Project Glossary¶
Terms you'll see throughout the codebase and documentation.
Platform & Architecture¶
- Tenant
- A customer organisation that uses the platform. Each tenant has isolated data, users, and configuration. Example: "Acme Construction" is a tenant.
- Schema-per-tenant
- Our multi-tenancy isolation strategy. Each tenant has a dedicated PostgreSQL schema (e.g.
acme.projects,beta.projects). See Multi-Tenancy. - Tenant slug
- The short identifier used in URLs and schema names.

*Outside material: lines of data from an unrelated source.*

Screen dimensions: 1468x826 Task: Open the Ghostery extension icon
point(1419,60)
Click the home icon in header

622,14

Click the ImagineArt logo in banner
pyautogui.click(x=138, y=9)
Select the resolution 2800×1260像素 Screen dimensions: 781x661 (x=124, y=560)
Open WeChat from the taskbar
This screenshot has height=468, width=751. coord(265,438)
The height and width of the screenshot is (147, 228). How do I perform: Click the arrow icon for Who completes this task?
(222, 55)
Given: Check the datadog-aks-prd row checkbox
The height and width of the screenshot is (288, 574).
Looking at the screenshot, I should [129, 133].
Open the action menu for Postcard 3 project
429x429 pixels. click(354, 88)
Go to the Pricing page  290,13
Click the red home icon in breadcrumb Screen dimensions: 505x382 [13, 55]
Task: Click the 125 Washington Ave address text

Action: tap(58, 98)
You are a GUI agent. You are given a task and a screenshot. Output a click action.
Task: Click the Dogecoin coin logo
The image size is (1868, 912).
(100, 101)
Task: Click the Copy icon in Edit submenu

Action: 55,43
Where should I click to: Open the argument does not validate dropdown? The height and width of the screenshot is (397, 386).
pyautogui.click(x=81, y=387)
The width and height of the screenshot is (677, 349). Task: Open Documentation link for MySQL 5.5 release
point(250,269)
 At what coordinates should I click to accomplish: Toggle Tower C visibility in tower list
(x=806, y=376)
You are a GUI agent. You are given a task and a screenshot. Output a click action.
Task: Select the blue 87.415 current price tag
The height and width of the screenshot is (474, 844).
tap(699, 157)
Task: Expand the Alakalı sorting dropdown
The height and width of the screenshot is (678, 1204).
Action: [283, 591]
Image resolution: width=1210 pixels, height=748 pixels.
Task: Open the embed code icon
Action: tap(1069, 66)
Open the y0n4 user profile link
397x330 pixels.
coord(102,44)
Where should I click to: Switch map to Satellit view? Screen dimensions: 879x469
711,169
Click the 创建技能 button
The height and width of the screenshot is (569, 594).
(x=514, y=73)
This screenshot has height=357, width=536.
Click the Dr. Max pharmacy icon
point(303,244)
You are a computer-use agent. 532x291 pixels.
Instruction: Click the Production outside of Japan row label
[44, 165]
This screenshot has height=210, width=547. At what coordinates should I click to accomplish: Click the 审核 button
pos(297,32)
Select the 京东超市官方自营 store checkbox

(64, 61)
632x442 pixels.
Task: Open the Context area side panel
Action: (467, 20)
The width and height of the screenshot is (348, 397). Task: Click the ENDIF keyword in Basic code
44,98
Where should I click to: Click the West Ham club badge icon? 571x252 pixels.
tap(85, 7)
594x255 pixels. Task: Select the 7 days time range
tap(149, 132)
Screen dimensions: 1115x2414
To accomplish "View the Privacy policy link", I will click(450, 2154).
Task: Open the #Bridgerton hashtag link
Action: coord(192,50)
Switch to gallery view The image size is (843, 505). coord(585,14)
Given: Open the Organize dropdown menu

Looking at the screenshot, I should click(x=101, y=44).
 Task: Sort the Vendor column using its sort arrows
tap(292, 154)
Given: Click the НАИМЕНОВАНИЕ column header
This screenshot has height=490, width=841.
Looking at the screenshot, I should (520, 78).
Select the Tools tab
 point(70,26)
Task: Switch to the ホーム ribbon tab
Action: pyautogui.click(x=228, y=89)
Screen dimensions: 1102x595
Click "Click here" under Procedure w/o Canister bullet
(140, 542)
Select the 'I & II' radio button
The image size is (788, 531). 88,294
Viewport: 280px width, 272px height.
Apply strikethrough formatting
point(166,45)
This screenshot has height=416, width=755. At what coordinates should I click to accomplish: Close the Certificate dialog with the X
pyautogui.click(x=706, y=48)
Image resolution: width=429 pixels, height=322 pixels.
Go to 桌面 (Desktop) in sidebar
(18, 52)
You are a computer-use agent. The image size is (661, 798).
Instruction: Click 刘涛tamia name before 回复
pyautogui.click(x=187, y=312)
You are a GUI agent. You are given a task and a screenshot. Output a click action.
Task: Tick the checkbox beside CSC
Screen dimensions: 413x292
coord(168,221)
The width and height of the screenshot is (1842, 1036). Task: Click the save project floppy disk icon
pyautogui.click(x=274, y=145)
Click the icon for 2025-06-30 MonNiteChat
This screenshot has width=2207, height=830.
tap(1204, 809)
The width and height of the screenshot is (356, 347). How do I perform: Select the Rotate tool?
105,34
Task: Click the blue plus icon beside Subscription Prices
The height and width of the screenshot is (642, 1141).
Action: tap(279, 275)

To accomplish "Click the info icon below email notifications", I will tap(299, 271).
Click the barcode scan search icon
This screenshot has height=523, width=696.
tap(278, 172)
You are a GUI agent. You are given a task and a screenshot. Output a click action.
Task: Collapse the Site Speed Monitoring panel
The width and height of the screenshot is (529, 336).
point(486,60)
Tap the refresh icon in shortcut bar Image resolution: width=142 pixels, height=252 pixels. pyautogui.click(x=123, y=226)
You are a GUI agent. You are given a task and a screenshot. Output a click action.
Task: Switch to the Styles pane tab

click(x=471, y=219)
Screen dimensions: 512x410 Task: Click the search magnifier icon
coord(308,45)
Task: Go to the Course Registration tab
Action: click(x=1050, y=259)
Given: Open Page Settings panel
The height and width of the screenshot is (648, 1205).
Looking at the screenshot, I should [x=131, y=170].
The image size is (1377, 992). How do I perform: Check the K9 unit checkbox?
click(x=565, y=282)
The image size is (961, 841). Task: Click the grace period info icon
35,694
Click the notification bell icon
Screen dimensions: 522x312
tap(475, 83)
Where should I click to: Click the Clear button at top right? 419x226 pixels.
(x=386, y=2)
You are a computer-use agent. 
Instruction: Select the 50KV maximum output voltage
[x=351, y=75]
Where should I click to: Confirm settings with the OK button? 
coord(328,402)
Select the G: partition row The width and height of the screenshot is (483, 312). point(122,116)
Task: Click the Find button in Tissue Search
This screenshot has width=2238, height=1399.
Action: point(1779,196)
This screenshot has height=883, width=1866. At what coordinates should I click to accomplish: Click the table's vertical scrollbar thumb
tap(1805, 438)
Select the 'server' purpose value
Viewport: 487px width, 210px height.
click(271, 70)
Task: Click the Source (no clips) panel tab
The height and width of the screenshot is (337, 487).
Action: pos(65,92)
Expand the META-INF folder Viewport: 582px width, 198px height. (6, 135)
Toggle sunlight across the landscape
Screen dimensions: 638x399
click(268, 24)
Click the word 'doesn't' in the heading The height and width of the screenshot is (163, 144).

acmeis the slug for "Acme Construction" — they sign in atacme.platform.com. - Tenant registry
- The
public.tenantstable that lists all tenants and their configuration (IDP, modules enabled, region, etc.). - Custom fields
- Tenant-defined additional fields on any entity. Stored in the
custom_fieldsJSONB column and governed byfield_definitionsper tenant. - Module
- A feature area of the platform — Site Diary, Plant, Personnel, etc. Modules can be enabled/disabled per tenant.
Authentication¶
- Cognito
- AWS Cognito User Pool — our identity service. Issues JWT tokens after authentication.
- Entra ID
- Microsoft's enterprise identity service (formerly Azure AD). Our SaaS tenants federate to it via SAML for single sign-on.
- SAML federation
- The protocol that lets a user from a customer's Entra ID sign into our platform without a separate password.
- JWT
- JSON Web Token — the format used for authentication tokens. Cognito issues these; FastAPI validates them on every request.
- RBAC
- Role-Based Access Control. Roles include Platform Admin, Tenant Admin, Project Manager, Site Foreman, etc.
Construction Domain¶
- Site diary
- The daily record of works carried out on a construction site. Completed by the site foreman.
- Plant
- Construction equipment — excavators, cranes, scaffolding, vehicles, tools. Distinct from "plant" in the botanical sense.
- RAMS
- Risk Assessment and Method Statement — health and safety documentation required before specific works.
- RIDDOR
- Reporting of Injuries, Diseases and Dangerous Occurrences Regulations — UK HSE reporting requirement for serious workplace incidents.
- Induction
- The mandatory safety briefing every worker must complete before entering a site for the first time.
- Snag list
- List of defects or incomplete items identified during an inspection.
- Subcontractor
- An external company carrying out work on a project, distinct from the main contractor.
- LOLER
- Lifting Operations and Lifting Equipment Regulations — UK regulation requiring periodic inspection of lifting equipment.
Infrastructure¶
- IaC
- Infrastructure as Code. We use Terraform to define all AWS resources.
- ECS Fargate
- AWS's managed container service. Runs our FastAPI containers without us managing servers.
- ALB
- Application Load Balancer. Routes incoming traffic to ECS tasks.
- RDS
- AWS's managed relational database service. We run PostgreSQL on it.
- CloudFront
- AWS's CDN. Serves our frontend assets and routes API requests.
- WAF
- Web Application Firewall. Sits in front of CloudFront, blocks malicious traffic.
- VPC
- Virtual Private Cloud. The isolated network in AWS that all our resources run inside.
Development¶
- ADR
- Architecture Decision Record. A short document explaining why a technical decision was made.
- PowerSync
- The managed offline sync service we use. Keeps client SQLite databases synchronised with the server.
- OpenAPI spec
- The machine-readable description of our REST API, auto-generated by FastAPI. The frontend uses this to generate TypeScript types.
- PR
- Pull Request. The mechanism for proposing code changes via GitHub.
- CI/CD
- Continuous Integration / Continuous Deployment. The automated pipeline that tests and deploys code on every change.
Compliance¶
- ISO 27001
- International standard for information security management. We target certification within 18 months of launch.
- SOC 2
- Audit framework for security, availability, and confidentiality controls. Type II requires 6+ months of operating evidence.
- Cyber Essentials
- UK government-backed scheme certifying basic cyber security controls. The first compliance milestone we target.
- GDPR
- General Data Protection Regulation. EU/UK data protection law. We are a data processor; our tenants are data controllers.
- DPA
- Data Processing Agreement. The contract between us (processor) and each tenant (controller) governing how personal data is handled.